27 Jun 2013

Minister to front select committee on palm kernel

6:33 am on 27 June 2013

The Minister for Primary Industries (MPI) will be asked to explain why he continues to allow palm kernel expeller into the country when numerous biosecurity flaws have been identified in its supply chain.

Nathan Guy will appear at the Primary Production Select Committee on Thursday morning at Parliament - the day after his ministry changed its tune on the origin of an animal limb discovered in May on a Bay of Plenty farm in a palm kernel delivery.

MPI says DNA testing has revealed the leg came from a sheep - and not from a goat or deer as it announced last week.

The ministry believes it was a New Zealand sheep partly due to the origin of maggots found on it.

Yet farmers who've seen the limb say it was too small to have come from a New Zealand sheep - and point out it was found on a dairy farm.

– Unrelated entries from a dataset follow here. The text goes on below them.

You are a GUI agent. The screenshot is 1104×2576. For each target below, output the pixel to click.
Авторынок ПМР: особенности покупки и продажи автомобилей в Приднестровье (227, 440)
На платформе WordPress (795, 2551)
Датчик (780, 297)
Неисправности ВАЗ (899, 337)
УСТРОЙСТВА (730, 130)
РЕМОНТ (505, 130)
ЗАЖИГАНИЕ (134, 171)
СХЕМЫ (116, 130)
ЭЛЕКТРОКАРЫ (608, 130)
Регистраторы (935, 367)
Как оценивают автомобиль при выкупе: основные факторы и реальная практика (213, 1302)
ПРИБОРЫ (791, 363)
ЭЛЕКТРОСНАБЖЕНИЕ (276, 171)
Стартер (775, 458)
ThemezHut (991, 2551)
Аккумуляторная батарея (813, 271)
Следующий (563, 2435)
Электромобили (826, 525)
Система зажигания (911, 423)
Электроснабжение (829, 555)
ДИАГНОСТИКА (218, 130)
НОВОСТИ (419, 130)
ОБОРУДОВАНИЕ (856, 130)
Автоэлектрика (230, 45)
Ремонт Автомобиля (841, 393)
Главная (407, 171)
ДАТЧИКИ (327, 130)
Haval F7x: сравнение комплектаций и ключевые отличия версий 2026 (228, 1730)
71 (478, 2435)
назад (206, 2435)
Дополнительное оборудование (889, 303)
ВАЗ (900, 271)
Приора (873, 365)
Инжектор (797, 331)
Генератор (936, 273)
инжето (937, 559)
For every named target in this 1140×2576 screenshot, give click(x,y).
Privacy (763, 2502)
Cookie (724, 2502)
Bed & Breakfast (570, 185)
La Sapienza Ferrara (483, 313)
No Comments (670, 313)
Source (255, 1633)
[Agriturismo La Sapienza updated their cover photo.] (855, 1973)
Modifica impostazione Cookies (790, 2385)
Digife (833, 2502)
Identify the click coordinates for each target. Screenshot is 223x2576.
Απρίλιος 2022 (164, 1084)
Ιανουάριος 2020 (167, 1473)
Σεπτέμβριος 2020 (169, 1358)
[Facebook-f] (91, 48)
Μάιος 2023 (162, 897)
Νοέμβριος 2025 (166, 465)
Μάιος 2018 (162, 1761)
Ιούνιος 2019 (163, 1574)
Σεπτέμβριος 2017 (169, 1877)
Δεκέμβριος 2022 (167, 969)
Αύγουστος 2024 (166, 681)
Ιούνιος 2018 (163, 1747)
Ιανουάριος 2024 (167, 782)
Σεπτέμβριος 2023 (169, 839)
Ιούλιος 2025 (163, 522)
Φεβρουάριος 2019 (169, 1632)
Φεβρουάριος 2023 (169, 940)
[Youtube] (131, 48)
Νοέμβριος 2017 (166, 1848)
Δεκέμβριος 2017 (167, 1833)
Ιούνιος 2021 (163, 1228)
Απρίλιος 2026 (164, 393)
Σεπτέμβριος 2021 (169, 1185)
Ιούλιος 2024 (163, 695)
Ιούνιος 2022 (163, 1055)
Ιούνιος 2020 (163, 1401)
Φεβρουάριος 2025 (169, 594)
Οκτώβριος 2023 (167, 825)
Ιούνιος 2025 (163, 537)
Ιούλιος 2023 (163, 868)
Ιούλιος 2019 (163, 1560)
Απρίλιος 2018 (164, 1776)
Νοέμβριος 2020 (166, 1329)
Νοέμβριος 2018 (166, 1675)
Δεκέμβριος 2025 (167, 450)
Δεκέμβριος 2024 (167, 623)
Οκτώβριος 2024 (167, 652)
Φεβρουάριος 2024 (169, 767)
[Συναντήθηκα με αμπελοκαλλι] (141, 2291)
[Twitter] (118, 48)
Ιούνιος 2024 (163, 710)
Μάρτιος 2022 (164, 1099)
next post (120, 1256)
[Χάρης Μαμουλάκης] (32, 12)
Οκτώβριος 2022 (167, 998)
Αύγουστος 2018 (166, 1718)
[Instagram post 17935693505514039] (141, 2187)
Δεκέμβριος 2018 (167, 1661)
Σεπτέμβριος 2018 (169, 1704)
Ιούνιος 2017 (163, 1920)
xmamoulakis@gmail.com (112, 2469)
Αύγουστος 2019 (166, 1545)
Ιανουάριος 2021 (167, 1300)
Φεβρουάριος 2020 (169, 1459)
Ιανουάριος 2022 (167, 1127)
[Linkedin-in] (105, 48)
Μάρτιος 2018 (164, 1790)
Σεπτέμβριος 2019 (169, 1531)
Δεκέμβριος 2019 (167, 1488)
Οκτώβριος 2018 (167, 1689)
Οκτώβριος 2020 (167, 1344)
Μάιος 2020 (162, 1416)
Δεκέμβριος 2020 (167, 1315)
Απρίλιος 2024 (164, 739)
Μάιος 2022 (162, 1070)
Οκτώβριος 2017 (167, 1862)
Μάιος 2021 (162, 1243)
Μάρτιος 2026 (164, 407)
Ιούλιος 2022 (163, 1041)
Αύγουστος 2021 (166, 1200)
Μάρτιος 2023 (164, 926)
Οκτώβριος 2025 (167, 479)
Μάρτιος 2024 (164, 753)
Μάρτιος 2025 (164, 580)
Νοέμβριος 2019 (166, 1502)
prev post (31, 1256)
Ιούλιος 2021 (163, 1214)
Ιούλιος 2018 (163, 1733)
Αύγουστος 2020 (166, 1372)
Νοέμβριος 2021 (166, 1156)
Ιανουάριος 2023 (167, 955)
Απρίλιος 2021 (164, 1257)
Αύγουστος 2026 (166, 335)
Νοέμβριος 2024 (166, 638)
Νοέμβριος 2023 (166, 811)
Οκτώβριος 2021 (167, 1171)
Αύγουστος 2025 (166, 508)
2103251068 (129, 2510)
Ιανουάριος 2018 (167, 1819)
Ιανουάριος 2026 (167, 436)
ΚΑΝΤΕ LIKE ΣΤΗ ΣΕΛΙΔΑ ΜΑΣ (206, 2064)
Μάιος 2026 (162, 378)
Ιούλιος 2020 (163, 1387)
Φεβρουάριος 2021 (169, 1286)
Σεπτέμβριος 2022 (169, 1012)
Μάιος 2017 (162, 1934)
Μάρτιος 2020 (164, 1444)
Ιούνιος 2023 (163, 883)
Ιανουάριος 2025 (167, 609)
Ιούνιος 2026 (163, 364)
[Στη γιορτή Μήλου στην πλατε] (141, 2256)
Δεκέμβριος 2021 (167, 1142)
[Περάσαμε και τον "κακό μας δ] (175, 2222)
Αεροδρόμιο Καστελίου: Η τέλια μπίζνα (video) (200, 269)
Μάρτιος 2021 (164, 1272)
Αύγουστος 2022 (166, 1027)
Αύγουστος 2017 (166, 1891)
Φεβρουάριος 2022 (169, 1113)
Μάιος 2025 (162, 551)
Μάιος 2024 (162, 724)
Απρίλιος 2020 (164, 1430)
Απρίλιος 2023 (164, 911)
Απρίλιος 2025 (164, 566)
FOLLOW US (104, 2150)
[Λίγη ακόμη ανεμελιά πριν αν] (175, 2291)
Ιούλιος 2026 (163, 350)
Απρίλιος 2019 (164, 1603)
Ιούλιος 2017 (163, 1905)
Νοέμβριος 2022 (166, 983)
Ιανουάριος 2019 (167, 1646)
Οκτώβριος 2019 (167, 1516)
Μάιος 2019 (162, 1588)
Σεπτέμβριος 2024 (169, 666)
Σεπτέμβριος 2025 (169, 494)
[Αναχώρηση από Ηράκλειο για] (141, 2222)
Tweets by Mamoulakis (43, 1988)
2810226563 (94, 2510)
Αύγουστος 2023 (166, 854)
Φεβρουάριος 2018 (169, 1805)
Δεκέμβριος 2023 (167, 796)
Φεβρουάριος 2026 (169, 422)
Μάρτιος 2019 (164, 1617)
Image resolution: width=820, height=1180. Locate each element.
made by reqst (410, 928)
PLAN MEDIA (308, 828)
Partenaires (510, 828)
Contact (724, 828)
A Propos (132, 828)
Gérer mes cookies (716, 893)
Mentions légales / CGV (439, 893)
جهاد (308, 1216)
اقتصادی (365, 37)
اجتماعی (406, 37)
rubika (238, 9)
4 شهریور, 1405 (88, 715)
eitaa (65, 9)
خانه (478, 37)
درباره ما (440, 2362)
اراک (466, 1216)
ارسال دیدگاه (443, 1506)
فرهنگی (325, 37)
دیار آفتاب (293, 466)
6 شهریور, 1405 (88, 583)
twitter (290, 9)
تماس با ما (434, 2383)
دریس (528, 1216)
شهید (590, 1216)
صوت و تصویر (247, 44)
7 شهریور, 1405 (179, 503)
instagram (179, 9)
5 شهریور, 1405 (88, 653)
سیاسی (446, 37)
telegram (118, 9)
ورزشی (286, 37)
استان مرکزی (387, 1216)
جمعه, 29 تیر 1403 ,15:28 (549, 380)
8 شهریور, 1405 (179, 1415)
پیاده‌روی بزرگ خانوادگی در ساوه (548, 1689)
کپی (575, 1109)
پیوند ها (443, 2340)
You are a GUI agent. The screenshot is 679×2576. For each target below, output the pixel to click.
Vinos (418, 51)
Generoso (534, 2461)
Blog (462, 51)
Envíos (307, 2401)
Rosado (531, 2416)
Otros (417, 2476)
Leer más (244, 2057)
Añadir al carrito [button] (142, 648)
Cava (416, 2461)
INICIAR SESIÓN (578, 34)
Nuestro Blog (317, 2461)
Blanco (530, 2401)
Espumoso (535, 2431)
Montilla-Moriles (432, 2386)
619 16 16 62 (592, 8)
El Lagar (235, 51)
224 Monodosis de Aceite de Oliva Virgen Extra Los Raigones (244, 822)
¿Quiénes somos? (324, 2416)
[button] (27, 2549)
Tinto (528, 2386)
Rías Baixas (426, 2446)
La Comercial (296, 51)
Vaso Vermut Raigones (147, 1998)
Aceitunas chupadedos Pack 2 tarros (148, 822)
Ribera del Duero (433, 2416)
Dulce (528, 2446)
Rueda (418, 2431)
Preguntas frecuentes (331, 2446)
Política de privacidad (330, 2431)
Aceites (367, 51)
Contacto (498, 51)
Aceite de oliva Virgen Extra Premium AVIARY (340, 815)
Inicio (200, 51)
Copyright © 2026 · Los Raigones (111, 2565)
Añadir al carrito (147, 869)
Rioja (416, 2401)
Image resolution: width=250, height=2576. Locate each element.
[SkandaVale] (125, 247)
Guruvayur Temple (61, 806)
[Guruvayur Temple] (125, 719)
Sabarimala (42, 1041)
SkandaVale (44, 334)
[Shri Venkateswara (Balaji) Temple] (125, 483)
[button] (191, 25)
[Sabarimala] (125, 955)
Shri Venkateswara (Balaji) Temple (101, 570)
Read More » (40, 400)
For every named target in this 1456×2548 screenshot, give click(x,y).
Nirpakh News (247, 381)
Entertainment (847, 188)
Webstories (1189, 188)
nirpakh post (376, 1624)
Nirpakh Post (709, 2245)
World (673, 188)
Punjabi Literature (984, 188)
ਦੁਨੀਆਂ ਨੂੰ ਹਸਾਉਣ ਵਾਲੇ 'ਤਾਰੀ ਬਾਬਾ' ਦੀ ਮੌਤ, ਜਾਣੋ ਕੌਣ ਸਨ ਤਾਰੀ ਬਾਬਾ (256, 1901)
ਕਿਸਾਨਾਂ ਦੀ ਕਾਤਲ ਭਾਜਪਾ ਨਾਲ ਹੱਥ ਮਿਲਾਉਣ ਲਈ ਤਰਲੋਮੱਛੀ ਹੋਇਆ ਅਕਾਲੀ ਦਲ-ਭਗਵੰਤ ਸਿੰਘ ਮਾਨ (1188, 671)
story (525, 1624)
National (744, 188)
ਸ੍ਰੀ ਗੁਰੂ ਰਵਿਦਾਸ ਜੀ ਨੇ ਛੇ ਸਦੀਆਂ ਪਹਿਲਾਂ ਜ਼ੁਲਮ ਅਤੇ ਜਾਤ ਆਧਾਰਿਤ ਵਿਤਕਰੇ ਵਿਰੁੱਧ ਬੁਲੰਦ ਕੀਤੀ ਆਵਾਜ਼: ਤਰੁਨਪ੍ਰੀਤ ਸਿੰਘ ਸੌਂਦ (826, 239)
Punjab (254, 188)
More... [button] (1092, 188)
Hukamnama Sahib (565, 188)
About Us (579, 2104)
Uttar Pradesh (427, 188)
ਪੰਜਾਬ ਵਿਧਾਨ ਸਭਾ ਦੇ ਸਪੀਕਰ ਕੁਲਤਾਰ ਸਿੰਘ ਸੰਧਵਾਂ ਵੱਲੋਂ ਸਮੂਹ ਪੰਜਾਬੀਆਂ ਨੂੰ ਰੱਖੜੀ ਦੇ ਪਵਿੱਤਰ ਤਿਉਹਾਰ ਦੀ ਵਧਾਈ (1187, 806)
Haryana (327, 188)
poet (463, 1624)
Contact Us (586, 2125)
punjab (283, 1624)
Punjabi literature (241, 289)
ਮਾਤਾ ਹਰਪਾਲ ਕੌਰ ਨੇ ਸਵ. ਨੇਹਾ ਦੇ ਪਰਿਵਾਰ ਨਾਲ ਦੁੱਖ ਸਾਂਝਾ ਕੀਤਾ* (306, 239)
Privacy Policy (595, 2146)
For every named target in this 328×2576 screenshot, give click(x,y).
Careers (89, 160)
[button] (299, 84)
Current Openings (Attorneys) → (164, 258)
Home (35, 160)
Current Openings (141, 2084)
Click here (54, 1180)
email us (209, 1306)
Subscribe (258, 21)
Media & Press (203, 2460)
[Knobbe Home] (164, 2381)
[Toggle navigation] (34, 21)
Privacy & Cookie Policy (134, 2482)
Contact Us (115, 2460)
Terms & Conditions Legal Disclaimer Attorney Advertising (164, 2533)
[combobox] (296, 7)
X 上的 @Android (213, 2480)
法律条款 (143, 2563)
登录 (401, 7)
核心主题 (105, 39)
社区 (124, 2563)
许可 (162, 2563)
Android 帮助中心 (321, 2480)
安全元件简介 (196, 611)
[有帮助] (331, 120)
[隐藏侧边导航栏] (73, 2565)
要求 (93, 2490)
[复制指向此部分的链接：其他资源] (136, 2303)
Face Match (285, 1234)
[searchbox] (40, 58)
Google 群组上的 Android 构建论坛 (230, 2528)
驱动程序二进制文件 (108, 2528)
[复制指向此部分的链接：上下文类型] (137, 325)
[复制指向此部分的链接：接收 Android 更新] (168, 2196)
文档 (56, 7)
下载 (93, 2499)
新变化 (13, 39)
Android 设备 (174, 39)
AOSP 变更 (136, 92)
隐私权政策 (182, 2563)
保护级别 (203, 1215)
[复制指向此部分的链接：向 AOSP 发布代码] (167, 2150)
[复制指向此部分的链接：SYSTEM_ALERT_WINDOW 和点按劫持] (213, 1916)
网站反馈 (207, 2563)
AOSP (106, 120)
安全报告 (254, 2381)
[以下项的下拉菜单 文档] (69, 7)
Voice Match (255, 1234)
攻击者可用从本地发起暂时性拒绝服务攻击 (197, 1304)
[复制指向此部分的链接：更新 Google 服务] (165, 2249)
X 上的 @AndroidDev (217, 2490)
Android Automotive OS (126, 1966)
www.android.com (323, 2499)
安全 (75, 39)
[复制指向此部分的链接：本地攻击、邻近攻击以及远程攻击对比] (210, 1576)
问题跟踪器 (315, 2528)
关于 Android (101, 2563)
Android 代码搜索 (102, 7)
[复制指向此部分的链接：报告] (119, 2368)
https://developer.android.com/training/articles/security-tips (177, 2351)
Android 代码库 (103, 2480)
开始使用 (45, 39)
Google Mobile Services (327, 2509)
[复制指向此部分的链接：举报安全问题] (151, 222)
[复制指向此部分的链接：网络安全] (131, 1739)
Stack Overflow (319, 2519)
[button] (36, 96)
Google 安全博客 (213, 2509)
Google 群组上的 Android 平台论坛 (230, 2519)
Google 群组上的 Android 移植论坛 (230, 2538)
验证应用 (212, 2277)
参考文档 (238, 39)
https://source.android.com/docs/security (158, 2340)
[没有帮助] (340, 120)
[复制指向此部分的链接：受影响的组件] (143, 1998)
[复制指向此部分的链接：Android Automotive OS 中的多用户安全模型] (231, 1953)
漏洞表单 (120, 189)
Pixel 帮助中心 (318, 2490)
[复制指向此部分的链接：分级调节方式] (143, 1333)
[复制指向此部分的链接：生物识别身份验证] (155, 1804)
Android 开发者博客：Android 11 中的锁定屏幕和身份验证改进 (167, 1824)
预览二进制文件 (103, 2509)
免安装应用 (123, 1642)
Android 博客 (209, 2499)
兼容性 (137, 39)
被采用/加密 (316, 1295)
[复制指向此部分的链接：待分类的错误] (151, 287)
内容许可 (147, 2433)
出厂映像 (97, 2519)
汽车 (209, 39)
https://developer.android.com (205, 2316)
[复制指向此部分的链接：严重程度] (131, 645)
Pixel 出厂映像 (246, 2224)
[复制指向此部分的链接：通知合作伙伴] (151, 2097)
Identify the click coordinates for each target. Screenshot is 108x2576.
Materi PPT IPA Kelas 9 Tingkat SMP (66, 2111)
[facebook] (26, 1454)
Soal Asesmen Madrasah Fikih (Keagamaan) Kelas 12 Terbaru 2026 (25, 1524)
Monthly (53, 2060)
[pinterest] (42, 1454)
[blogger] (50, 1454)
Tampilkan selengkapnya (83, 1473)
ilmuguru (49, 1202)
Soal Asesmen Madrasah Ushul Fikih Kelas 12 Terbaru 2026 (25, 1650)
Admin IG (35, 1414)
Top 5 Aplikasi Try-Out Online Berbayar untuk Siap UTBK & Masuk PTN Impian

Labour Party agriculture spokesperson Damien O'Connor said the select committee wants answers on why palm kernel is still being allowed in.

He said conservationists, grain farmers and other farmers realise this is a serious risk.

But Mr O'Connor said farmers who are dependent on palm kernel, particularly during periods of drought, are reluctant to admit that maybe they should not be using it.

He said there are a lot of vested interests that make change difficult.

"But it is up to the minister, it's his job, to give an absolute assurance that biosecurity as he says is the number one priority and he follows it through with some actions".

A recent report by MPI officials found palm kernel could be coming from unapproved plants in Malaysia and Indonesia, and that rodent and bird control measures at some plants were substandard.